Octavia und Jana folgten ihm in den Salon. Ugo blieb sitzen und machte eine
Grimasse.
    »Die drei großen T! Uaaaaah!« Er steckte einen Finger in den geöffneten
Mund, als ob er sich übergeben wollte, und machte leise Würgegeräusche.

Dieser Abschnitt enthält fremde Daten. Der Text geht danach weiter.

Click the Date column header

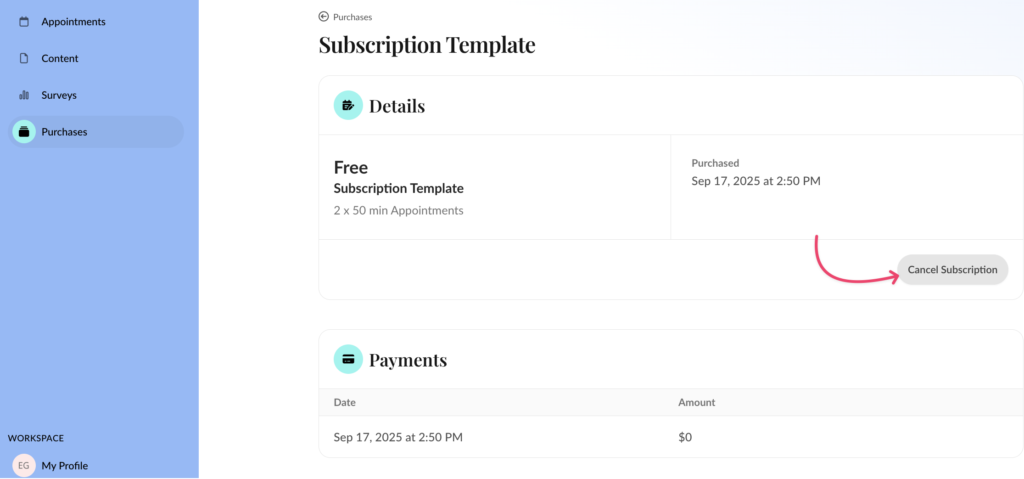coord(344,402)
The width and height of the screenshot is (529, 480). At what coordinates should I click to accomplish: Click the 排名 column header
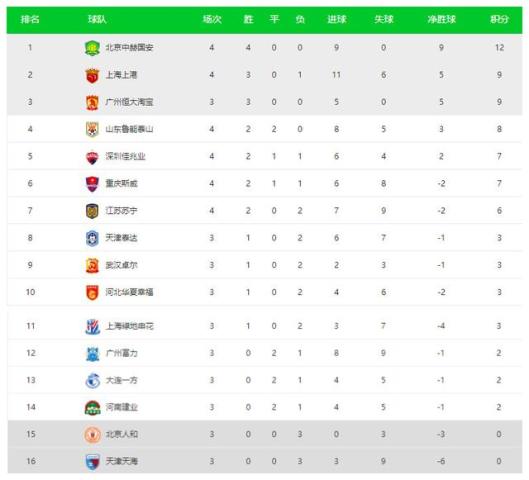[x=30, y=19]
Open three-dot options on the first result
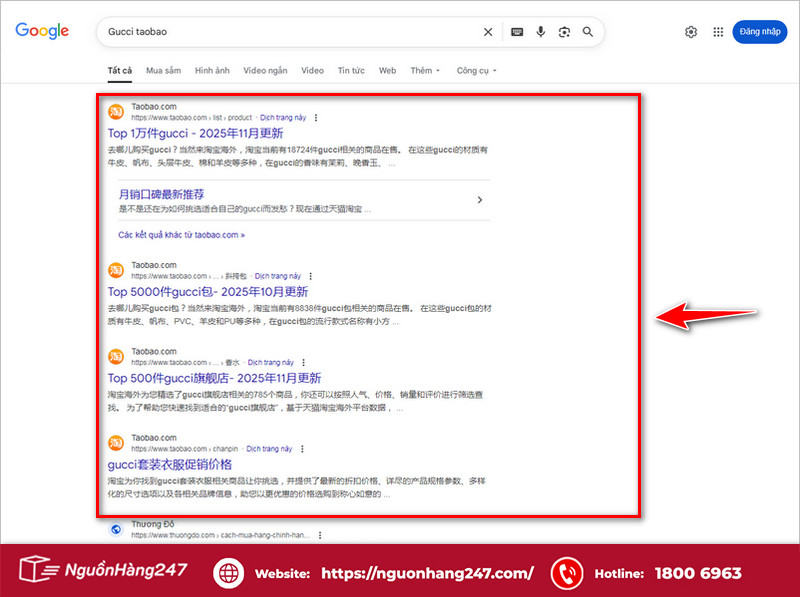This screenshot has height=597, width=800. (317, 117)
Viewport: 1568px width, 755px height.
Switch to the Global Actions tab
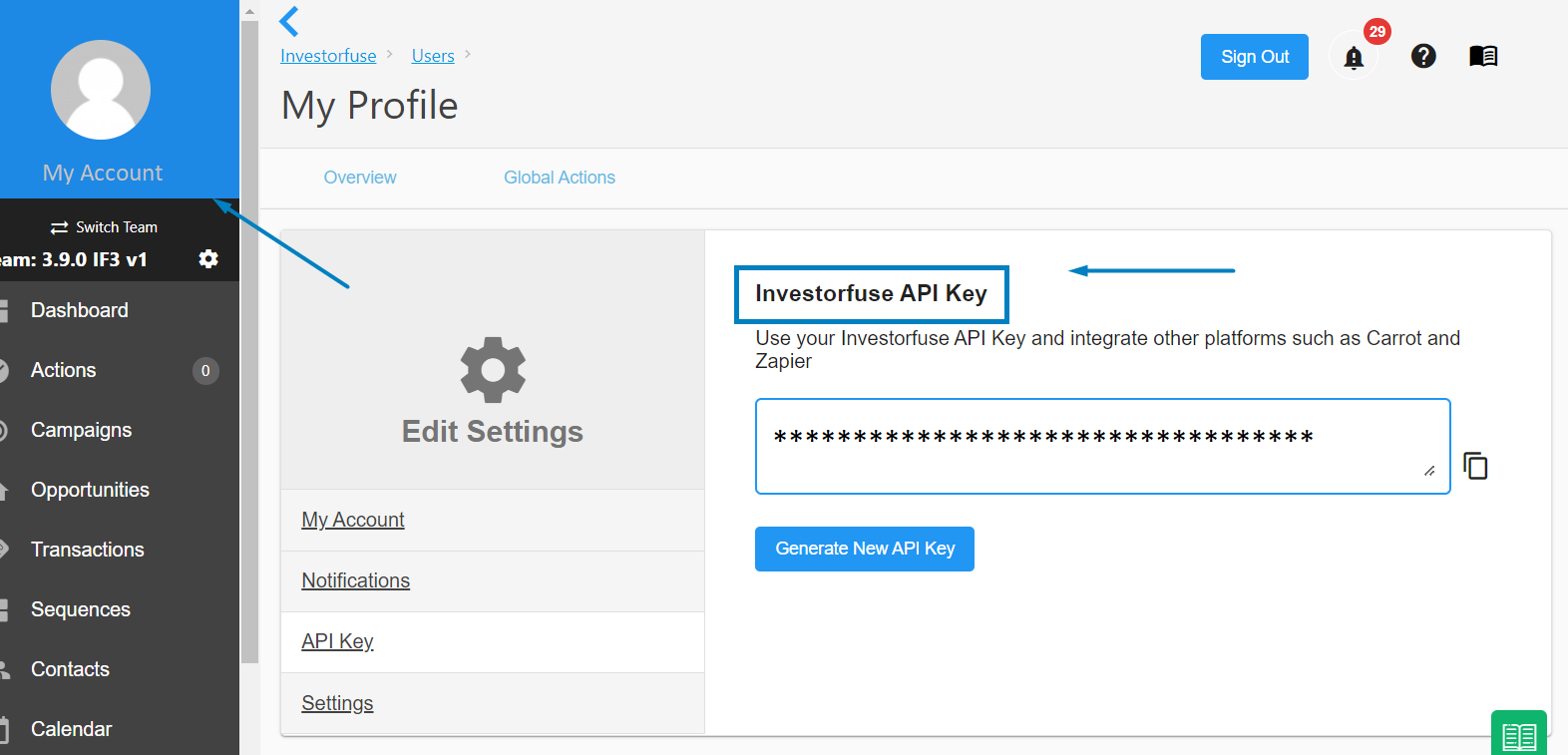[x=560, y=178]

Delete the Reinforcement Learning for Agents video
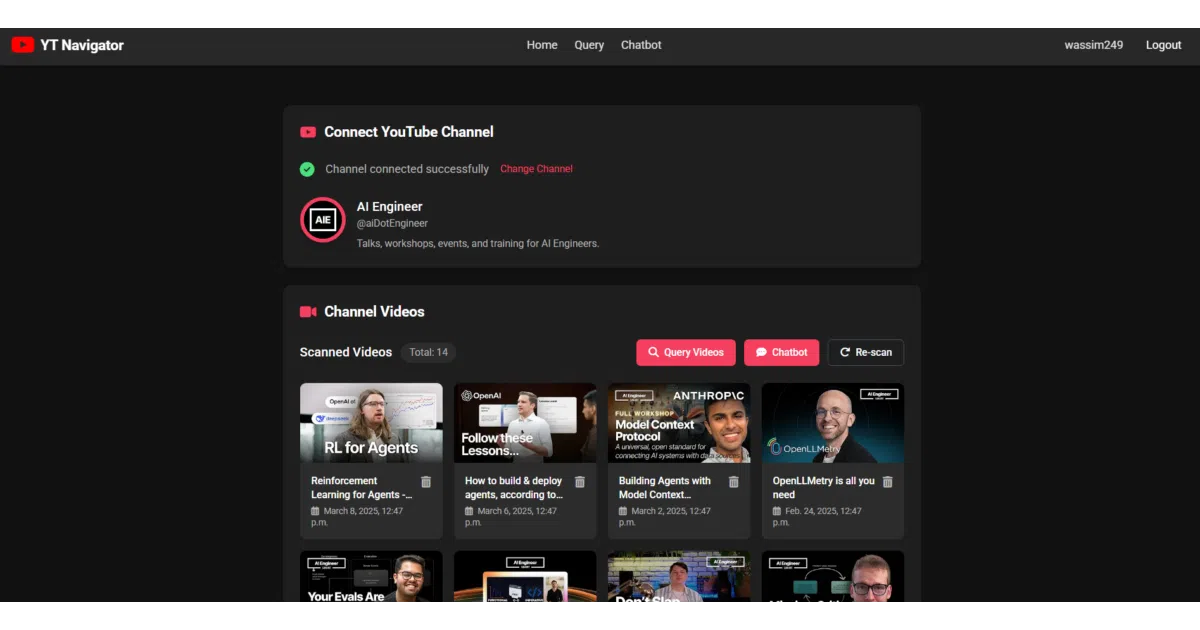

    »Na, na, junger Mann! Etwas mehr Respekt, bitte!« Florian zog ihn
lachend vom Stuhl hoch. »Hast du dich schon um die Tickets gekümmert?«
    Die beiden wollten am Wochenende zusammen zum Fußballstadion fahren,
um sich das Pokalspiel gegen Triest anzusehen. Ugo nickte und prophezeite, dass
die »geflügelten Löwen« auch diesmal wieder verlieren würden. Aus dem Salon
klangen jetzt Klaviertöne. Antonia, Florian und Ugo folgten den anderen in den
angrenzenden Raum.
    »Was ist es denn?«, fragte Antonia.
    »Schubert!«, flüsterte Florian, als sie sich auf einem der
durchgesessenen Samtsofas niederließen.
    »Und?«
    »Nicht schlecht.« Florian schloss genießerisch die Augen.
    Später, als sie schon im Bett lagen, fiel Antonia ein, dass sie
vergessen hatte, Jana nach dem »Ufer der sieben Märtyrer« zu fragen. Sie
rüttelte Florian, der schon eingeschlafen war, sanft an der Schulter. Er
schreckte hoch.
    »Wie? Was ist denn?«
    »Florian, glaubst du, dass es hier in Venedig Christenverfolgungen
gegeben hat?«
    »Wie bitte? Hat das denn nicht Zeit bis morgen früh? Ich hab schon
geschlafen …«
    »Gab es nun deines Wissens Christenverfolgungen oder nicht?«
    Florian gähnte herzhaft. Dann setzte er sich auf und knipste die
Nachttischlampe an.
    »Das kann ich mir nicht vorstellen. Zur Zeit Roms gab es hier nur
Wasser und damit nirgendwo ein Ufer. Die ersten Siedler saßen bis ins 10. Jahrhundert
auf Torcello, hier war also vermutlich außer ein paar Sandbänken noch gar
nichts.«
    »Und das Mittelalter? Da gab’s doch auch Märtyrer? Menschen sind
damals für ihre Überzeugungen gestorben. Ich habe hier eine Promenade entdeckt,
die Riva dei Sette Martiri heißt. Es hat mich irgendwie fasziniert, weil der
Name mich an das Rätsel der ›7  M ‹ erinnert.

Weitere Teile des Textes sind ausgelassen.